> QUOTED PASSAGE
They do/might but adding all that empty space in the desktop version of Firefox is quite pointless, considering that it has a mobile version.

I get that there are people with Surfaces and whatever. There are also people with 30" screens. A mobile UI that fits a phone's screen but not a tablet's is considered poorly-designed. It's high time we acknowledge the same thing is true on non-mobile systems.

That being said, things are not as easy to fix as they seem. Paddings have been getting bigger as the use of contrast in UI designs has decreased, and as UI elements have gone increasingly fatter. Without either of these visual cues, the only way to "isolate" pieces of information is by keeping it apart from other pieces of information -- i.e. by whitespace. If you just took one of these interfaces and reduced all padding values by 50%, you would get sane spacing, but the whole thing would be a jumbled, unreadable mess.

> Saved data entries
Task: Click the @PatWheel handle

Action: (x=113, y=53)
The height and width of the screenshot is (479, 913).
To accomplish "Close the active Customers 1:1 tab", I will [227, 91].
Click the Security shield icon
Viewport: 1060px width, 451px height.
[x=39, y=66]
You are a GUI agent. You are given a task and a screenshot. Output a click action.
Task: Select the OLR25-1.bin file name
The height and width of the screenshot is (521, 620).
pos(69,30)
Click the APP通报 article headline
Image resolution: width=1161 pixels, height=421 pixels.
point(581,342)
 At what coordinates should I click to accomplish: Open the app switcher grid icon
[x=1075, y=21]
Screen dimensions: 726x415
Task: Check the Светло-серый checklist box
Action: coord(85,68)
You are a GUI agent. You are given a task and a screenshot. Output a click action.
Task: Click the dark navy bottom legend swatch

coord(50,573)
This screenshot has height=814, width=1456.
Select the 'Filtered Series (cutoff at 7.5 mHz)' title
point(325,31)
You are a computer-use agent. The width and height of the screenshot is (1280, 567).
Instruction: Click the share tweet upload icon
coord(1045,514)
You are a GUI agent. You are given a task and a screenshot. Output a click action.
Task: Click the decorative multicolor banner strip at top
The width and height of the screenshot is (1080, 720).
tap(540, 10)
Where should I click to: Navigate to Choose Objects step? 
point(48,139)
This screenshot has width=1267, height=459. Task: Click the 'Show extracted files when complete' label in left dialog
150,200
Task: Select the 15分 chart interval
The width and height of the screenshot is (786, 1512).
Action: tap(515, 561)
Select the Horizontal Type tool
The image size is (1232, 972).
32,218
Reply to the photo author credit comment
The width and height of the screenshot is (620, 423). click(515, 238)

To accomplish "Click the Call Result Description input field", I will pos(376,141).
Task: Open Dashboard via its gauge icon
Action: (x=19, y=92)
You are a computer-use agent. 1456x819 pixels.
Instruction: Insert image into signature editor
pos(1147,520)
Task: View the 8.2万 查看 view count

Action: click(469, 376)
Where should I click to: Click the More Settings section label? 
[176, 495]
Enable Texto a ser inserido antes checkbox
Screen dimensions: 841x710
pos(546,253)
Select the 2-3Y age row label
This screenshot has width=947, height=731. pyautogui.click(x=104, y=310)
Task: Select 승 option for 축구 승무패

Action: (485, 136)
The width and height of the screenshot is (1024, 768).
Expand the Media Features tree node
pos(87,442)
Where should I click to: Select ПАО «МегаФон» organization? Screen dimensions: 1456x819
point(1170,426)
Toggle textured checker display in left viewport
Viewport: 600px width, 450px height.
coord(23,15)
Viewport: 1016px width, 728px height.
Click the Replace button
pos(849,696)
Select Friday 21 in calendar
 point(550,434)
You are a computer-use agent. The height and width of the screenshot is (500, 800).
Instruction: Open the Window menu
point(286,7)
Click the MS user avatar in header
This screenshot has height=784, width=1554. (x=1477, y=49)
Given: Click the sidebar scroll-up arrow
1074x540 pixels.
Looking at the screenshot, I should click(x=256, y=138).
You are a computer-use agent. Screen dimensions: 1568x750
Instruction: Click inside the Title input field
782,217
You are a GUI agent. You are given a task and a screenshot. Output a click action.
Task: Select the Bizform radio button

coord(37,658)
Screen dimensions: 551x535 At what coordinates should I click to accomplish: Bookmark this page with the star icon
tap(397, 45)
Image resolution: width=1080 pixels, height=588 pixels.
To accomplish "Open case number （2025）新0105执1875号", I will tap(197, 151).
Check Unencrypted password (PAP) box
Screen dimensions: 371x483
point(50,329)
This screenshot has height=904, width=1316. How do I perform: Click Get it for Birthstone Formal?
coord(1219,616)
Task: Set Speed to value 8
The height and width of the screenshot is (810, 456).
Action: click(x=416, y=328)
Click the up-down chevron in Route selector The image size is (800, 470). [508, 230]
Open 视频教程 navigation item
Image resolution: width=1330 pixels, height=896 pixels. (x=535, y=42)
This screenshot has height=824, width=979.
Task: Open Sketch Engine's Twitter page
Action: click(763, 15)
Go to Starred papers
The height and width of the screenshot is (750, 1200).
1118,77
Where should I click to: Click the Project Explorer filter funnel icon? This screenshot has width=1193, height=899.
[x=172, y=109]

> THINGS TO DO
(1) In the comment on interface spacing, what has decreased as paddings have been getting bigger?
(2) Update the comment on interface spacing by writing out its text between "They do/might but" and "on non-mobile systems.", inclusive, with "Firefox" replaced by "Chrome".
The saved lines are not needed for anything here.

> TASK-BY-TASK RESULTS
(1) The use of contrast in UI designs.

(2)
They do/might but adding all that empty space in the desktop version of Chrome is quite pointless, considering that it has a mobile version.

I get that there are people with Surfaces and whatever. There are also people with 30" screens. A mobile UI that fits a phone's screen but not a tablet's is considered poorly-designed. It's high time we acknowledge the same thing is true on non-mobile systems.